Sum of digits of a perfect square in other bases
I noticed that in base ten, the sum of digits of $n$ is equivalent to $n\pmod{9}$, and if a number in decimal is perfect square, then the sum of digits of that number must be a quadratic residue $\pmod{9}$, such like this one.
I think that the decimal is the best radix to find perfect squares as if the sum of digits of a number is divisible by $3$, then the sum of digits of that number must be divisible by $9$, as if $3\mid n$, then $3^{2}\mid n$. This comes via divisibility rule.
I don’t know if this is true for other bases that is form of $a^{b}+1$.
For example, if the sum of digits of a number in base twenty-six is either $15$ or $22$, then is that number not a perfect square, similar when the sum of digits of a number in decimal is $6$ or $8$?
Also, if the sum of digits of a number in base twenty-eight is $18$, then that number isn’t a perfect square also?

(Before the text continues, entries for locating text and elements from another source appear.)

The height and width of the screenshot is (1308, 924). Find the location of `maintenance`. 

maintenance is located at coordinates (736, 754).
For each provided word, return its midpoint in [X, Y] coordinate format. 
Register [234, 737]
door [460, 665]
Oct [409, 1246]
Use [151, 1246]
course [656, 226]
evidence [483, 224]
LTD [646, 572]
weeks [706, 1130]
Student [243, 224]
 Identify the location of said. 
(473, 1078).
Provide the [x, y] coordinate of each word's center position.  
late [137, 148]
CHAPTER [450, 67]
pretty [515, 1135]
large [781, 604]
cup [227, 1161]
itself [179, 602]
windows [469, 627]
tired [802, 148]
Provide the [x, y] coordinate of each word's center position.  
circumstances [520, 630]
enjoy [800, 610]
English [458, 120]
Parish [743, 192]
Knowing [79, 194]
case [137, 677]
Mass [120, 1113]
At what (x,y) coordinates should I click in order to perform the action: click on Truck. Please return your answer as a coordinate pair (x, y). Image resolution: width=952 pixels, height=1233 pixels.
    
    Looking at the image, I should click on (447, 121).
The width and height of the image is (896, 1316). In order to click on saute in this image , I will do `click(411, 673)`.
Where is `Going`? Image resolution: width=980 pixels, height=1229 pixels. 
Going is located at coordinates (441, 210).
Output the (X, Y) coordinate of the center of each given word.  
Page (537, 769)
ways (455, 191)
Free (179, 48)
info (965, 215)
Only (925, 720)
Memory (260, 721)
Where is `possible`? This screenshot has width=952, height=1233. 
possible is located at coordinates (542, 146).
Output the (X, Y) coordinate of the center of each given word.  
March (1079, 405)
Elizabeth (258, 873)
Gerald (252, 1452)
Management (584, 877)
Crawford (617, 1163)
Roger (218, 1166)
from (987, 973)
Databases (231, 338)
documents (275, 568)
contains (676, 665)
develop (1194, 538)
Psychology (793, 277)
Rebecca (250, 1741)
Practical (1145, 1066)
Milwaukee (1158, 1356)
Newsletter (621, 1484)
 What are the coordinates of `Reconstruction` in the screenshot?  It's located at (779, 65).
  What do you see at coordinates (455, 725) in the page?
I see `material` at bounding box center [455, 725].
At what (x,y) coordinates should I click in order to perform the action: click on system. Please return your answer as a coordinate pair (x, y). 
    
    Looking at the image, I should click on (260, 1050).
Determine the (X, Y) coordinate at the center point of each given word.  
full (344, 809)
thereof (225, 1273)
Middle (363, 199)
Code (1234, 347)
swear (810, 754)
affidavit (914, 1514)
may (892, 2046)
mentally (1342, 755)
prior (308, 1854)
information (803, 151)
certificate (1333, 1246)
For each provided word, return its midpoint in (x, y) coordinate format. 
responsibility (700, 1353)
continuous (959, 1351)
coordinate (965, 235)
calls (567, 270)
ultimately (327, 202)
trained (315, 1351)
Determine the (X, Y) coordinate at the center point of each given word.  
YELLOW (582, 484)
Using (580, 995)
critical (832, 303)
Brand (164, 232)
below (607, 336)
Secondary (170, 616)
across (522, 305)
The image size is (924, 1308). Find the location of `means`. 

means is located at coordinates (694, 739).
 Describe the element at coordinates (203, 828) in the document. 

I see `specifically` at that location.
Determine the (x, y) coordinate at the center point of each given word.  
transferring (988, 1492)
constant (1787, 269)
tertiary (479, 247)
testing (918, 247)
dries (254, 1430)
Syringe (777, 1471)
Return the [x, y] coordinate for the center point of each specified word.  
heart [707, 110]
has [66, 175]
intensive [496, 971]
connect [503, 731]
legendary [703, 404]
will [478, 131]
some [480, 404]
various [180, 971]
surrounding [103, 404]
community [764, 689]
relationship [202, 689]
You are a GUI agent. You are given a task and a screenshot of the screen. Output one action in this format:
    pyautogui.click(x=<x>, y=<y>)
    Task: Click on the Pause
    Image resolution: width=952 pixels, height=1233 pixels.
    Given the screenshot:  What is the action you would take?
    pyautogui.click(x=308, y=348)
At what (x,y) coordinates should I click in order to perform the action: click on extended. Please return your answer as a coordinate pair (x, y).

The divisibility rule about summing the digits to get the remainder on division by $9$ applies in all other bases $b$ to get the remainder on division by $b-1$. If you express a number in base $26$ and sum the digits you will get the remainder on division by $25$. The sum must be a square $\pmod {25}$ for the number to possibly be a square. As neither $15$ nor $22$ is a square $\pmod {25}$ no number with a digit sum of $15$ or $22$ base $26$ can be either.